(MATERIAL SHOWN begins)
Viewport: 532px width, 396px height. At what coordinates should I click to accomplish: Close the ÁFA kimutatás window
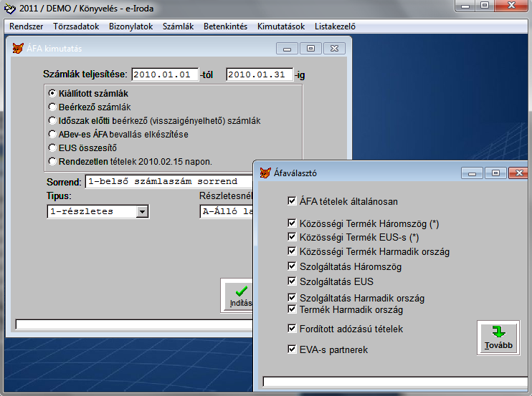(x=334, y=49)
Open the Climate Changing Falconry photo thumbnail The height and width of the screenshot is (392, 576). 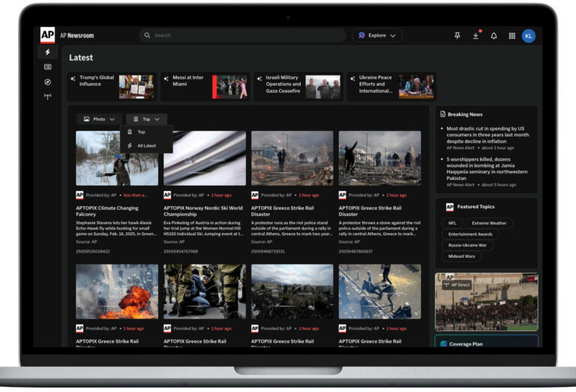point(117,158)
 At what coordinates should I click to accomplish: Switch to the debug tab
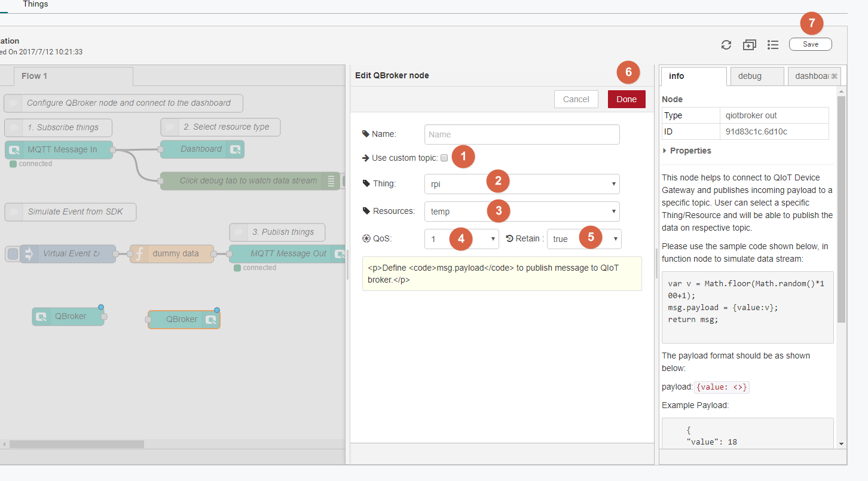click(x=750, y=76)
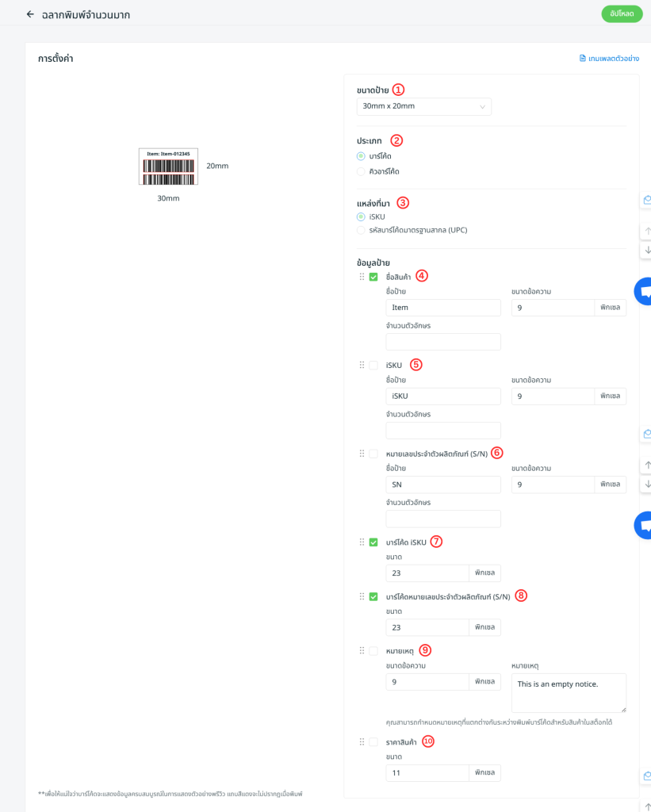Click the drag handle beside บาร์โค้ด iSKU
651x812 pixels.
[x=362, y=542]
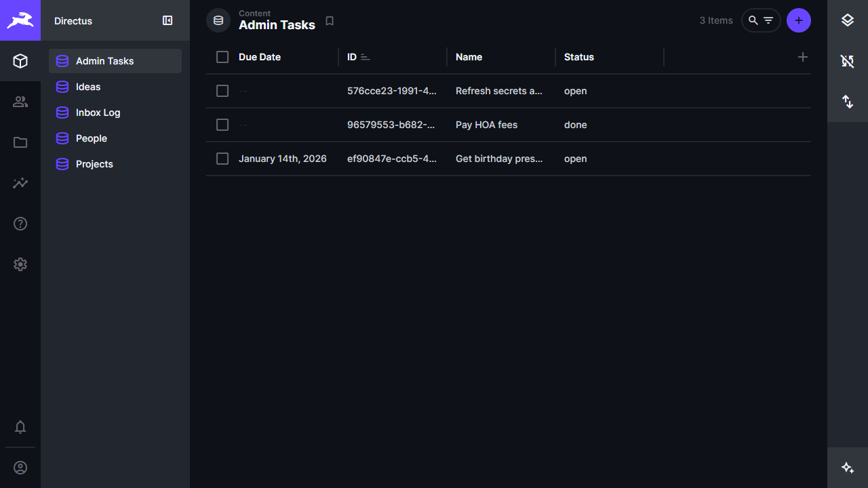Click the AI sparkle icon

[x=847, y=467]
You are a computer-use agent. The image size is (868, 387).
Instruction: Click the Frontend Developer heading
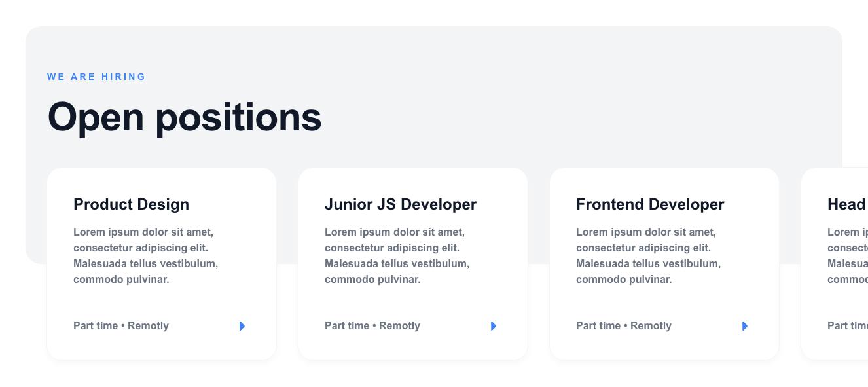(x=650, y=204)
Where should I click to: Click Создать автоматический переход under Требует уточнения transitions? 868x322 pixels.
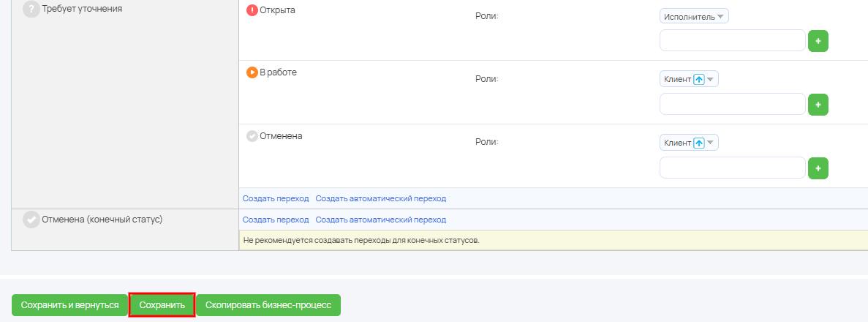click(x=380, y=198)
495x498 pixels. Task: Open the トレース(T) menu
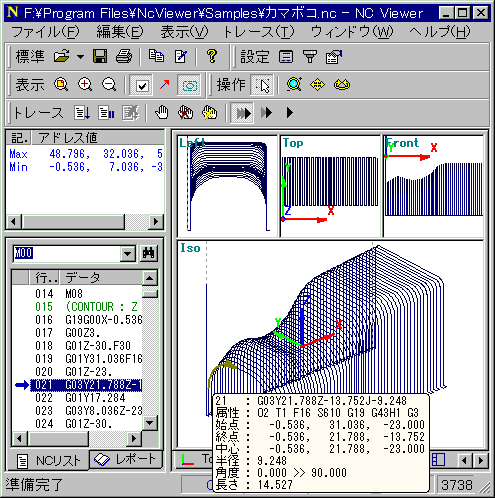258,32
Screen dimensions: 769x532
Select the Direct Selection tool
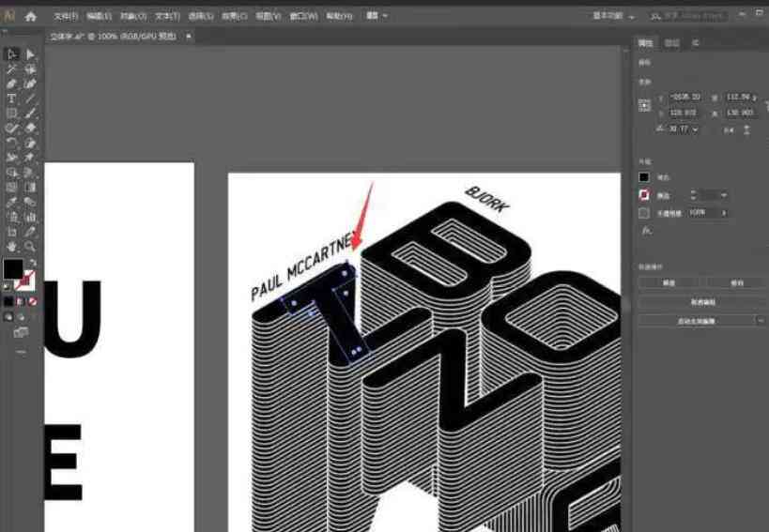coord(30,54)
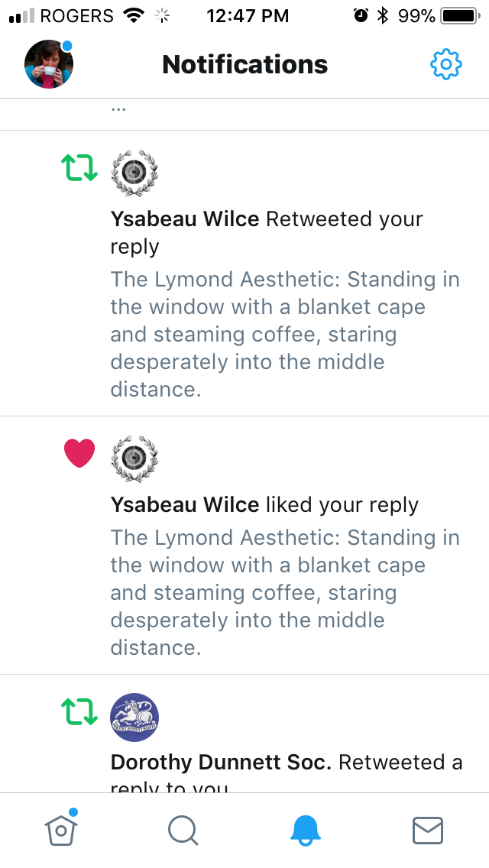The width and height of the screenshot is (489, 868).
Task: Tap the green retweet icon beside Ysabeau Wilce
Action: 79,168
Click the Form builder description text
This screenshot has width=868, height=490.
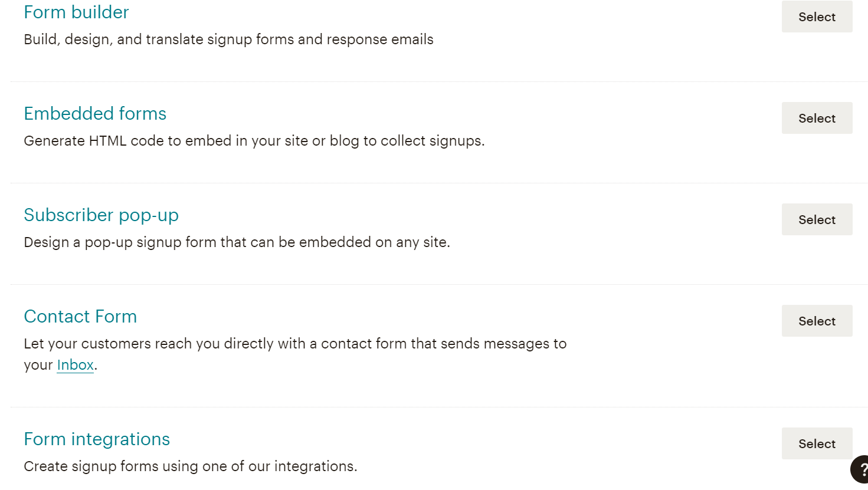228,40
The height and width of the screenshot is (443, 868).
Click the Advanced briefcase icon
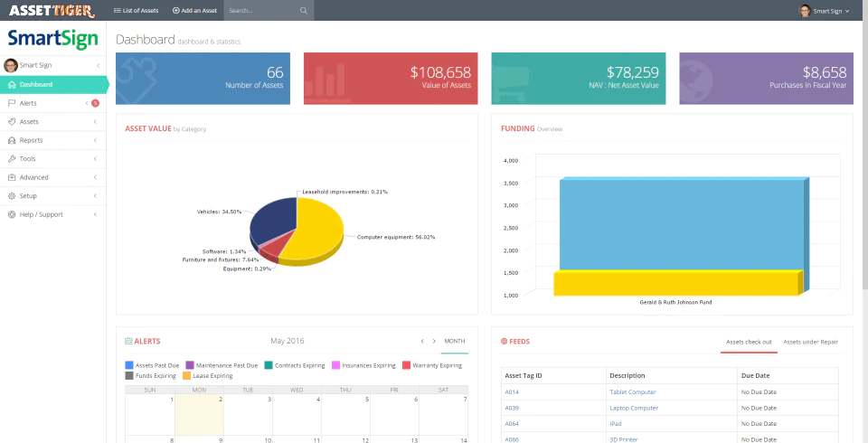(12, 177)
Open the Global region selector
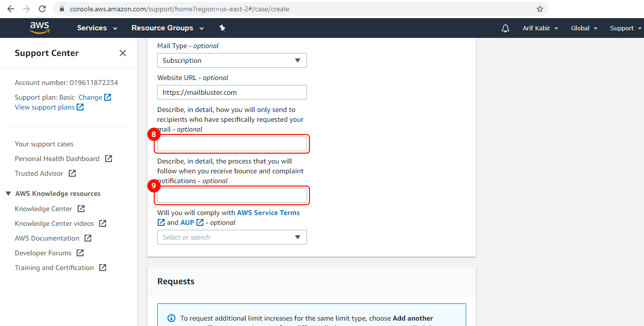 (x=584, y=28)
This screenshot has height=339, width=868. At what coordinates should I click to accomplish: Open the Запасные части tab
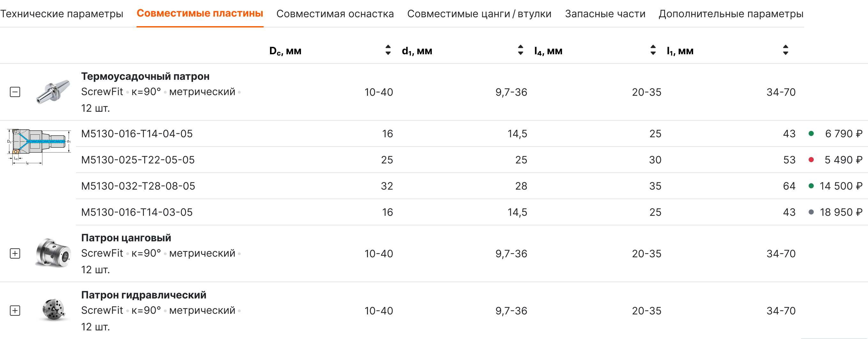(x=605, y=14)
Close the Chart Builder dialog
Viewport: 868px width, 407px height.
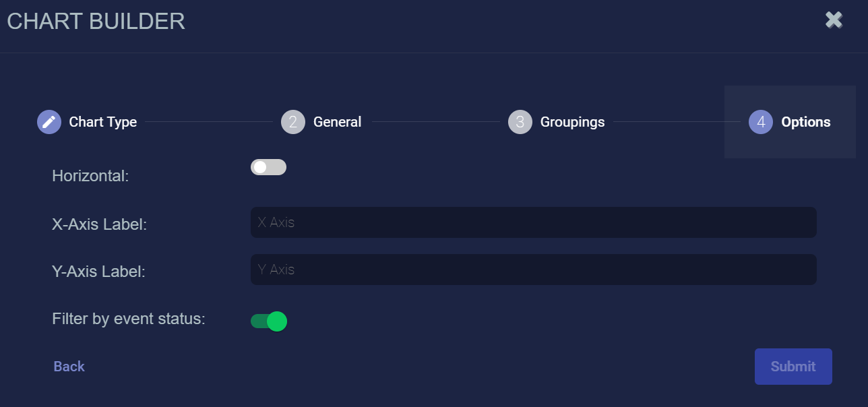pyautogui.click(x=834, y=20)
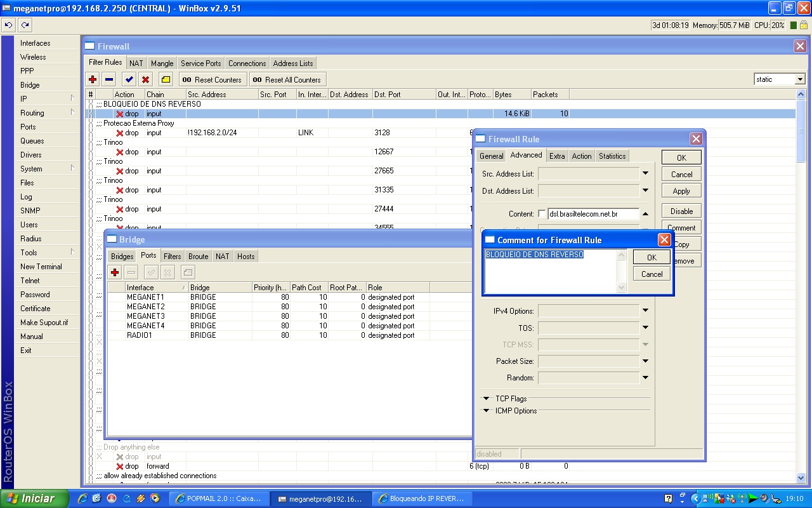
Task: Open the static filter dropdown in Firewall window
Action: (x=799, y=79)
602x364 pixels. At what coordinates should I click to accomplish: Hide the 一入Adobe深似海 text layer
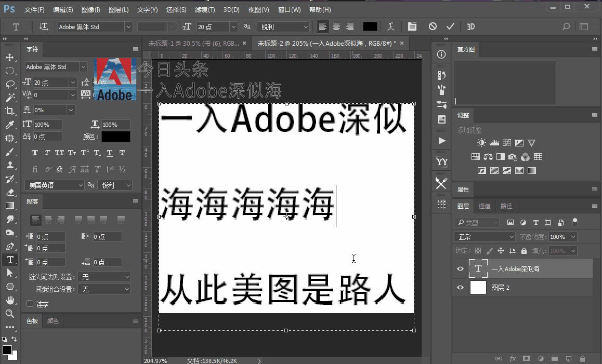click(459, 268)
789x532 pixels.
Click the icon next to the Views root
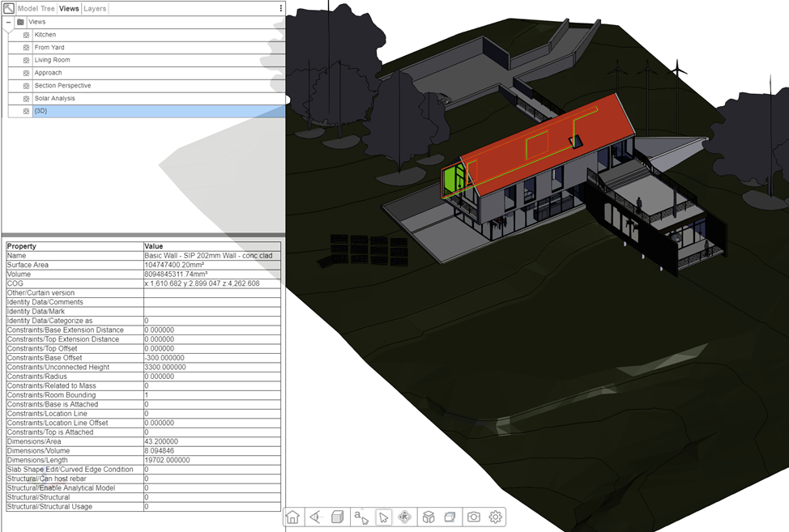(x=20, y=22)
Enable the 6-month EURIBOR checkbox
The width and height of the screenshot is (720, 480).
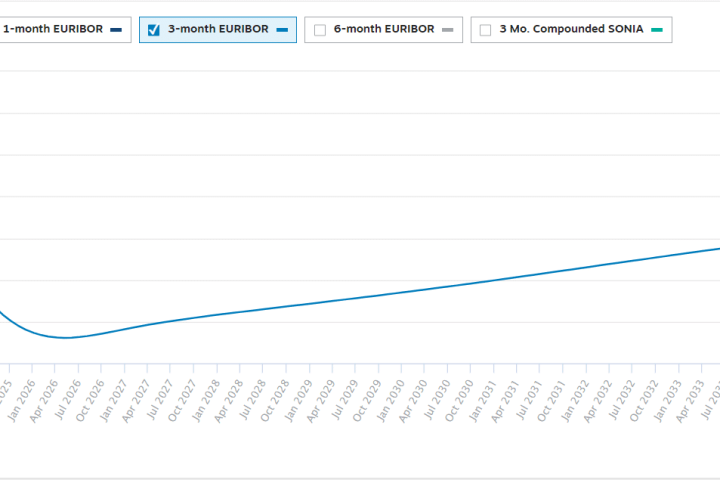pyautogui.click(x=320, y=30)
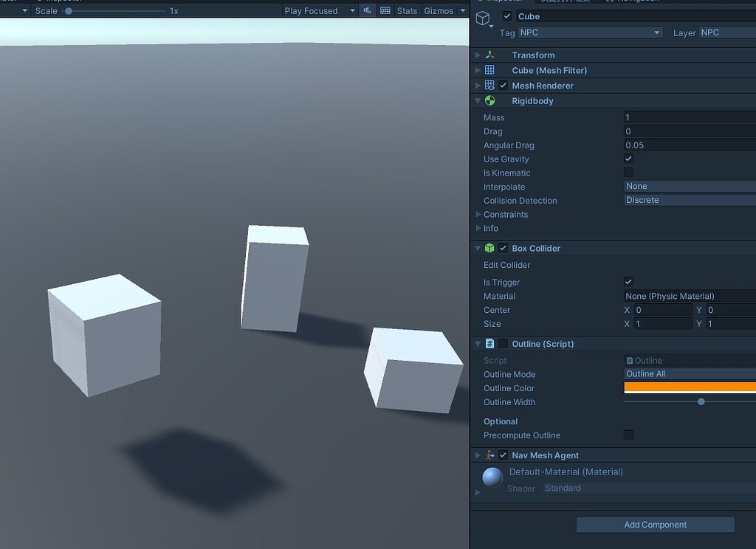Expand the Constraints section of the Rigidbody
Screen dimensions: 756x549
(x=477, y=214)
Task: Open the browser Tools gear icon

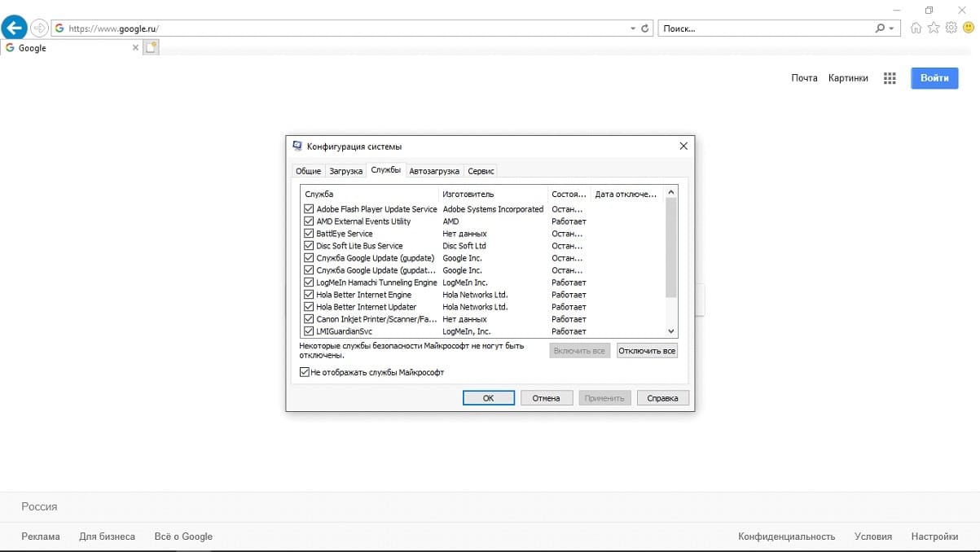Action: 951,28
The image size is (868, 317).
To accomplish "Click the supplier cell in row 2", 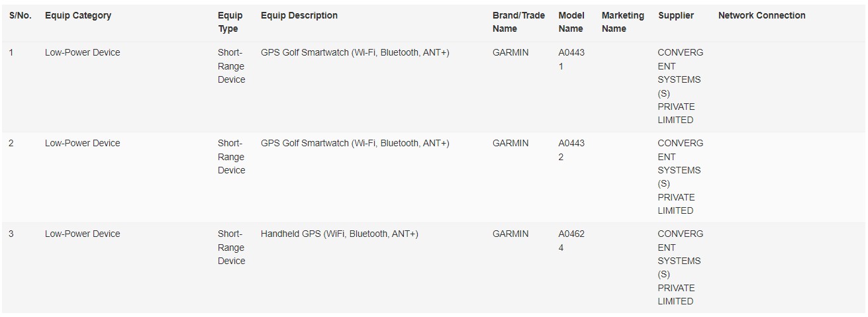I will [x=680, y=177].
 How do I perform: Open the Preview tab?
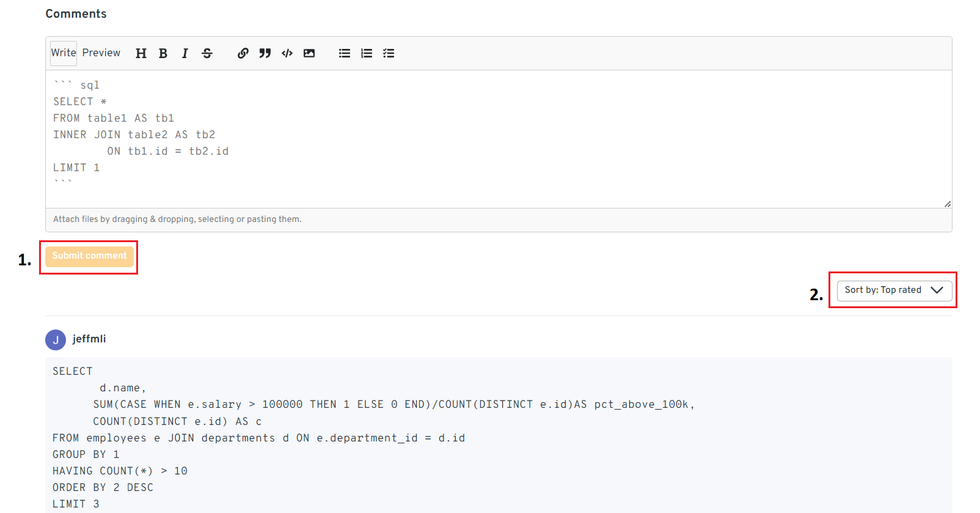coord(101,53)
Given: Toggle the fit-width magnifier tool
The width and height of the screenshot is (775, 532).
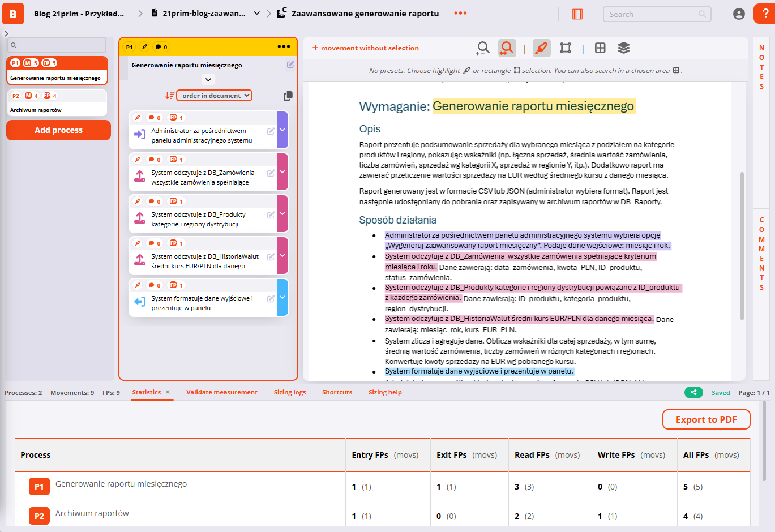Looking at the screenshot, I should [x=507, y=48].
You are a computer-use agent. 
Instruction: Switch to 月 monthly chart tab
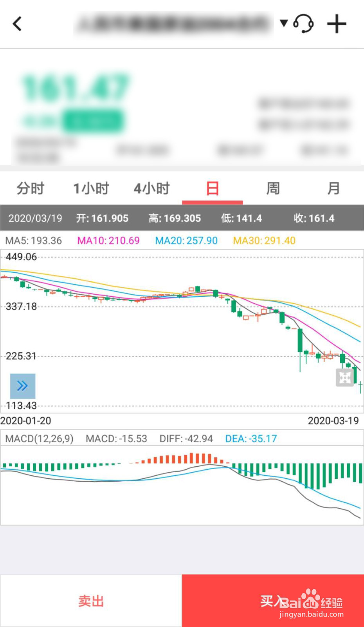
(MATERIAL SHOWN ends)
- WHAT TO PRODUCE
Go over the data and return every line that includes the word "size".

- ANSWER AREA
You are a computer-use agent. The image size is (868, 387).
The image size is (868, 317).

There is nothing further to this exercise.